**Complete the following:**
a) Transcribe the part of the liver cancer study excerpt that opens with the words containing "Availability of data" and closes with "on reasonable request.".
b) For each of the following statements, say yes or no to whether it agrees with the liver cancer study excerpt, quoting the words of the excerpt that decide it. (i) Knockdown of LIPC produced obvious differences in cell migration. (ii) The mRNA level of CLDN10 was almost six times higher in shLIPC cells than in shCON cells. (iii) FD performed the FACS.

**Supplied passage:**
######

One intriguing finding of the present study was that the CAM pathway was demonstrated to be the most significantly regulated pathway by the differentially expressed genes. Moreover, the mRNA levels of CLDN10 and CLDN1, which participate in the CAMs pathway, were found to be almost six times and three times higher in shLIPC cells compared to shCON cells, respectively. Some previous studies have indicated that a high expression of CLDN10 was associated with the recurrence of primary hepatic carcinoma, and CLDN10 enhanced cell invasiveness and motility (29,30). Suh et al found that CLDN1 could promote metastasis of liver cancer by inducing epithelial-mesenchymal transition (EMT) (31). However, in the present study, we did not see obvious differences in cell migration after the knockdown of LIPC (data not shown). We speculate that the CAM pathway may have important implications for the mechanisms involved in the tumor colony formation induced by LIPC expression.
A limitation of our study was that we performed the experiments in a hepatoma cell in culture, which may present distinct biological features without the regulation of the surrounding microenvironment. Another limitation is that data on more cell lines were not provided in this study. Further studies using animal models and clinical tissue specimens are required in the future. The present findings reveal the potential role of LIPC as a therapeutic target in liver cancer. The association of LIPC and CD133 remains to be determined, and further studies are warranted to determine the specific mechanisms through which LIPC participates in tumor progression.
Acknowledgments
The authors would like to acknowledge Medjaden Bioscience Limited for the English language editing service.
Funding
The study was sponsored by the Returned Scientific Research Foundation of the Ministry of Education and National Natural Science Foundation of China (grant no. 81471080) to B.N. This study was supported by the Guangzhou Pilot Project of Clinical and Translational Research Center (early gastrointestinal cancers, no. 7415696196402) and the Guangdong Provincial Bio-engineering Research Center for Gastroenterology Diseases.
Availability of data and materials
The datasets used and/or analyzed during the current study are available from the corresponding author on reasonable request.
Authors’ contributions
XL, JZ and YF finished most of the experiments and wrote the manuscript. JW and HZ performed the FACS. FD constructed the stable cell lines. BJ, JW and BN designed the experiments and revised the manuscript. All authors read and approved the final manuscript.
Ethics approval and consent to participate
Not applicable.
Patient consent for publication
Not applicable
Competing interests
The authors declare that they have no competing interests.

######

(Saved data entries)

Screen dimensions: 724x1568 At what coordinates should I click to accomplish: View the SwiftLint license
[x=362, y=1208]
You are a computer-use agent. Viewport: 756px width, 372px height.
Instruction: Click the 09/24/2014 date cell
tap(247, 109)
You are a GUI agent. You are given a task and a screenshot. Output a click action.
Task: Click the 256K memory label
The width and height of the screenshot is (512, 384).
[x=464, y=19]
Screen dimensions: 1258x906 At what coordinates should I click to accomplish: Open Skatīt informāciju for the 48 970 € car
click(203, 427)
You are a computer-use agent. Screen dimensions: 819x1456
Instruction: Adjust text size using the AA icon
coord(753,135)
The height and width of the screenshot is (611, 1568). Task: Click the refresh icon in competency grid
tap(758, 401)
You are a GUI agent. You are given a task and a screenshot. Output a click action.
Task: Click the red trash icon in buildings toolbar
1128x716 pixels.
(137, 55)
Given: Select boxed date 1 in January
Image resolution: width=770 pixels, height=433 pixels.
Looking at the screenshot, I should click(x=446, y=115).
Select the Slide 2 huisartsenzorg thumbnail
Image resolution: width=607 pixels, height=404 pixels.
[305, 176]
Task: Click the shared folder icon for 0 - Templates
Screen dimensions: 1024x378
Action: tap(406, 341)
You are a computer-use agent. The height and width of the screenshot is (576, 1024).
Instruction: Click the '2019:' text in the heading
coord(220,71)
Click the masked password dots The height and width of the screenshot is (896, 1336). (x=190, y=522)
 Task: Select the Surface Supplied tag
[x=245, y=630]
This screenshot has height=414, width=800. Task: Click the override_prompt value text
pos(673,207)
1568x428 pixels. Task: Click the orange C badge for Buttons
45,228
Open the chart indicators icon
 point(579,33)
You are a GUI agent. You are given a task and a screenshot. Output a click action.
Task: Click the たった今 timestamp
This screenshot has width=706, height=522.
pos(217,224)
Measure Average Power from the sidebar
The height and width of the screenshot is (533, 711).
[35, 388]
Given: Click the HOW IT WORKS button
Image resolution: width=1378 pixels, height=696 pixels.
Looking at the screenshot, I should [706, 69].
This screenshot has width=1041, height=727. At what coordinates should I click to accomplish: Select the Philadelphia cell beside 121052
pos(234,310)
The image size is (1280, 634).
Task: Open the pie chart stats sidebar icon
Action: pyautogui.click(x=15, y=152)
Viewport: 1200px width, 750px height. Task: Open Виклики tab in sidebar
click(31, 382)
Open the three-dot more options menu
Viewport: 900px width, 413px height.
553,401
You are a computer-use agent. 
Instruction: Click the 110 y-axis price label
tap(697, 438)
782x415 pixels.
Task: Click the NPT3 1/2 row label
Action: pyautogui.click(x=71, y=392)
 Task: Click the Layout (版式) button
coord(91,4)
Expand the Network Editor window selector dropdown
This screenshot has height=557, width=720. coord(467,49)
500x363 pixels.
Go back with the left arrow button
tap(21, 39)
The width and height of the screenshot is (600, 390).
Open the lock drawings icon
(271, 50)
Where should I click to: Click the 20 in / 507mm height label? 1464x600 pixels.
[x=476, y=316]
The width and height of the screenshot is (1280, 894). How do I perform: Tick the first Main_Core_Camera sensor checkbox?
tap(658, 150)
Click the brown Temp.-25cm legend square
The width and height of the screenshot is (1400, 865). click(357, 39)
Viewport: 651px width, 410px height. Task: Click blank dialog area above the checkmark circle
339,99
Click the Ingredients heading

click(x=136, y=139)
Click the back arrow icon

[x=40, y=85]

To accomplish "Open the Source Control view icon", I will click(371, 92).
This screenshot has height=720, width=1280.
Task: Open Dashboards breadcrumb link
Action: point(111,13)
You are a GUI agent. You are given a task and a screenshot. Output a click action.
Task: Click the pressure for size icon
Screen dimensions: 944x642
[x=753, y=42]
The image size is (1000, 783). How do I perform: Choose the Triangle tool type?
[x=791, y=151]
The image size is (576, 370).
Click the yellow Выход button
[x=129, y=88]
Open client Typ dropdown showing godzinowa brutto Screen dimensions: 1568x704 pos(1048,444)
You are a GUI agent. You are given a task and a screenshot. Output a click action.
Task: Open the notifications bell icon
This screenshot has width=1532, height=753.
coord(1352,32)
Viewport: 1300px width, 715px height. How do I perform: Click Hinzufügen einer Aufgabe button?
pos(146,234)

######

**Solved tasks:**
a)
Availability of data and materials
The datasets used and/or analyzed during the current study are available from the corresponding author on reasonable request.

b)
(i) No: "we did not see obvious differences in cell migration after the knockdown of LIPC"
(ii) Yes: "the mRNA levels of CLDN10 and CLDN1, which participate in the CAMs pathway, were found to be almost six times and three times higher in shLIPC cells compared to shCON cells, respectively"
(iii) No: "JW and HZ performed the FACS."